--- Problem details ---
With the pictures omitted, output word for word the lines from the one containing "This screenshot has width=1503, height=812." through the end of the records.

Stored items
***

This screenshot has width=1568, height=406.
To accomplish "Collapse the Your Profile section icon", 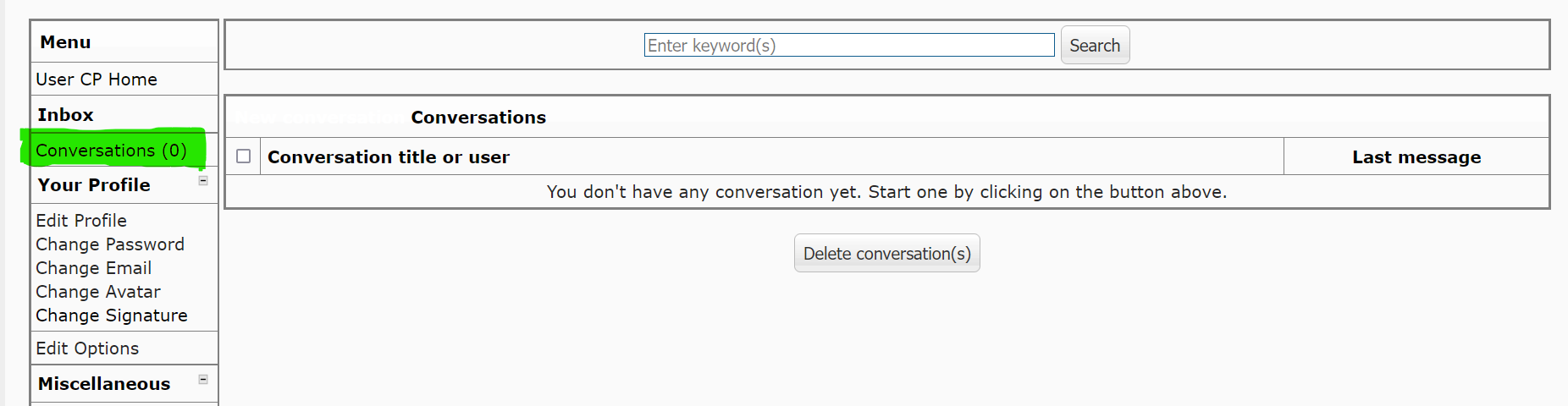I will pos(203,180).
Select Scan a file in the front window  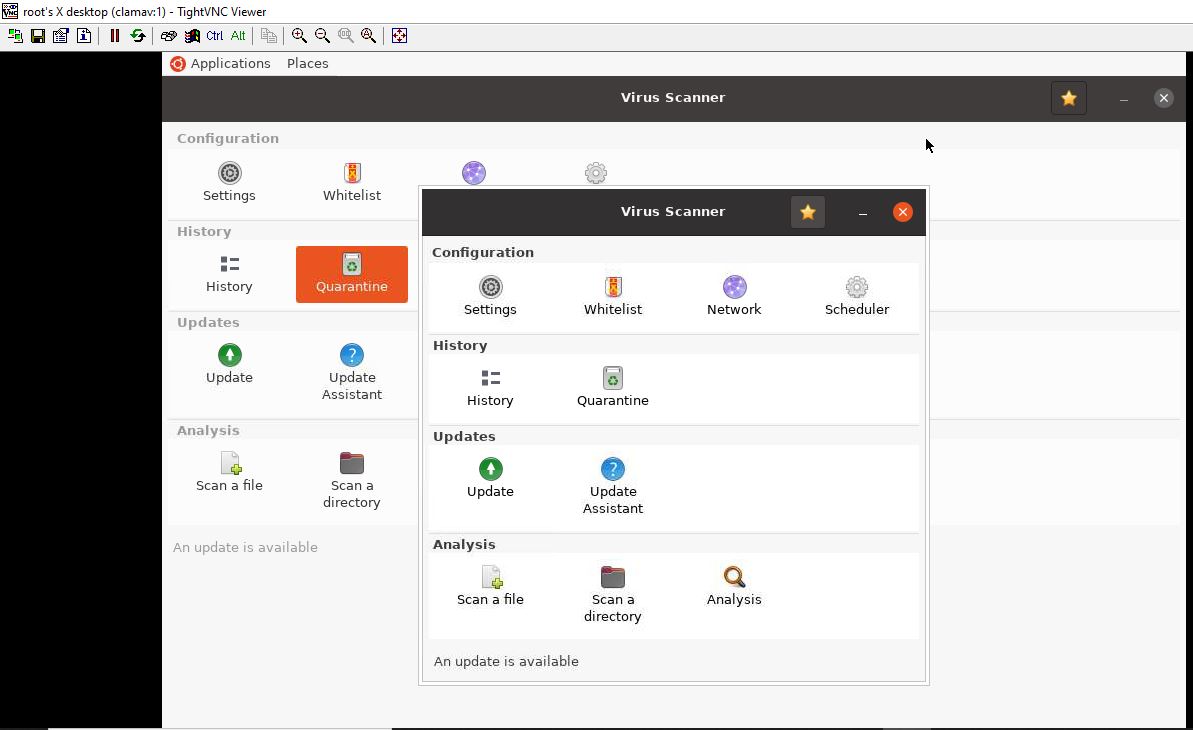click(x=490, y=586)
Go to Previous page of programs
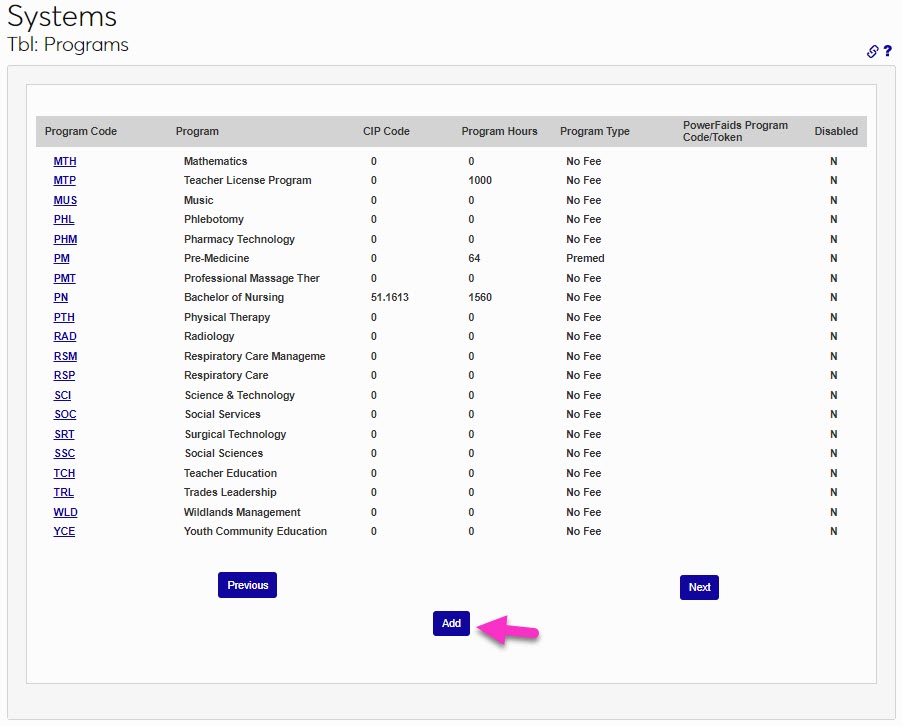 point(247,585)
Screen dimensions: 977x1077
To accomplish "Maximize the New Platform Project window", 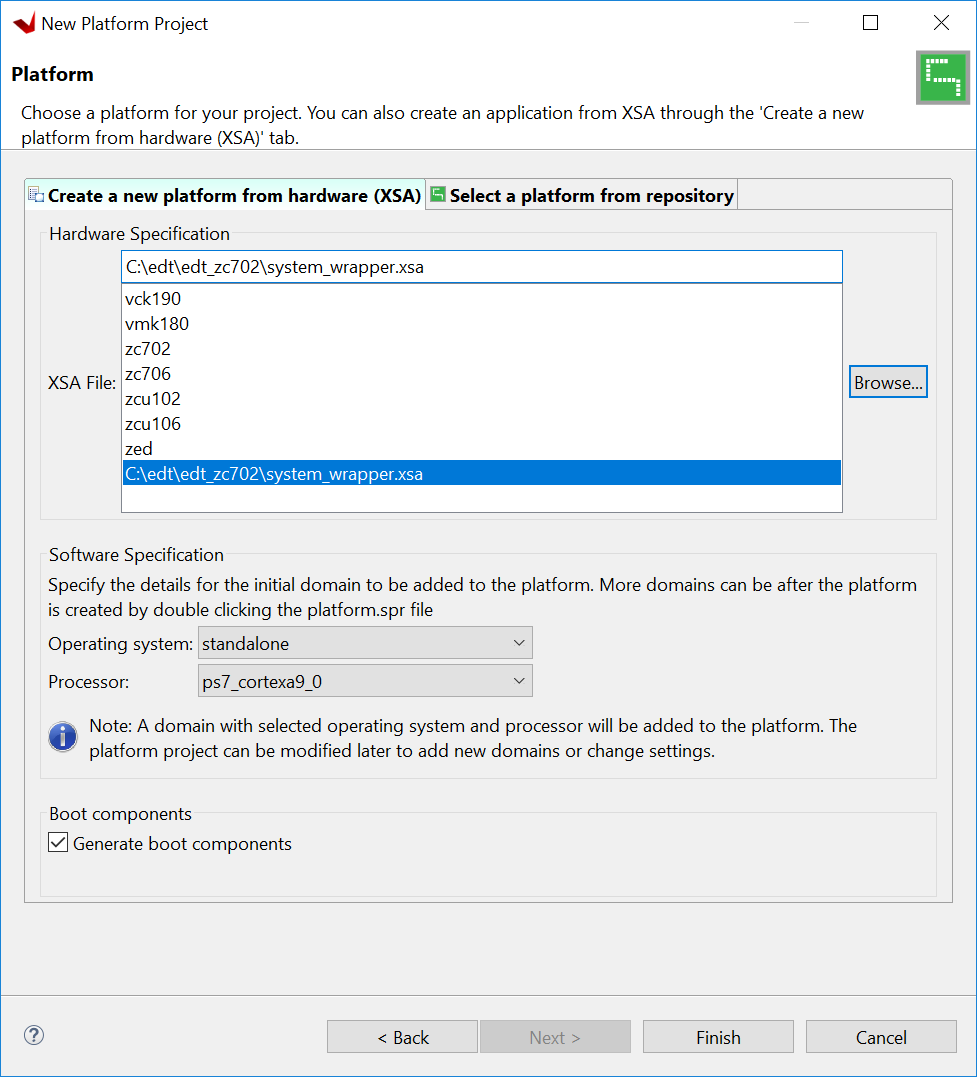I will click(x=870, y=23).
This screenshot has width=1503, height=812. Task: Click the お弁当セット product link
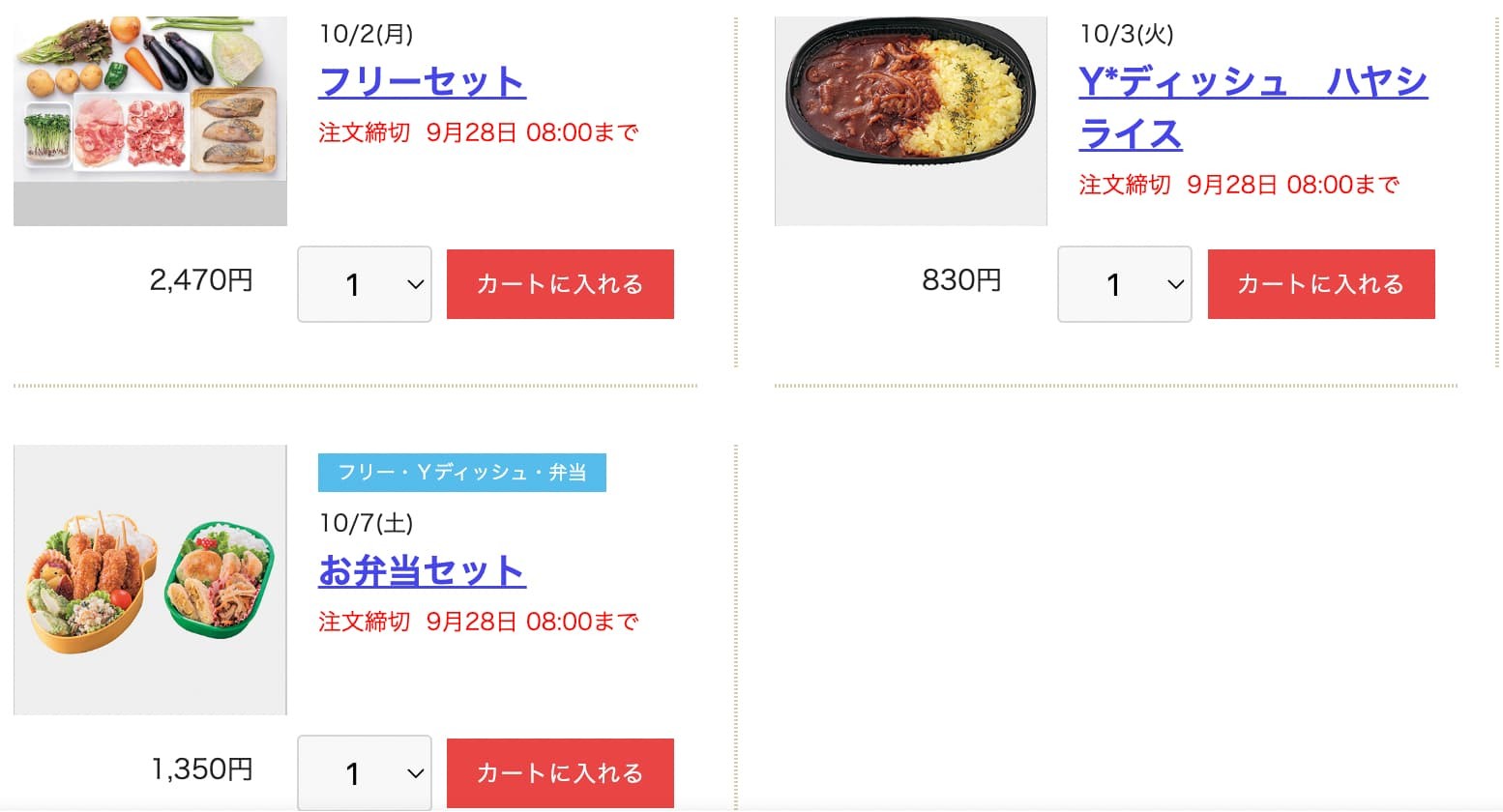(x=422, y=571)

***

--- Exercise output ---
This screenshot has width=1503, height=812. Task: Click the お弁当セット product link
(x=422, y=571)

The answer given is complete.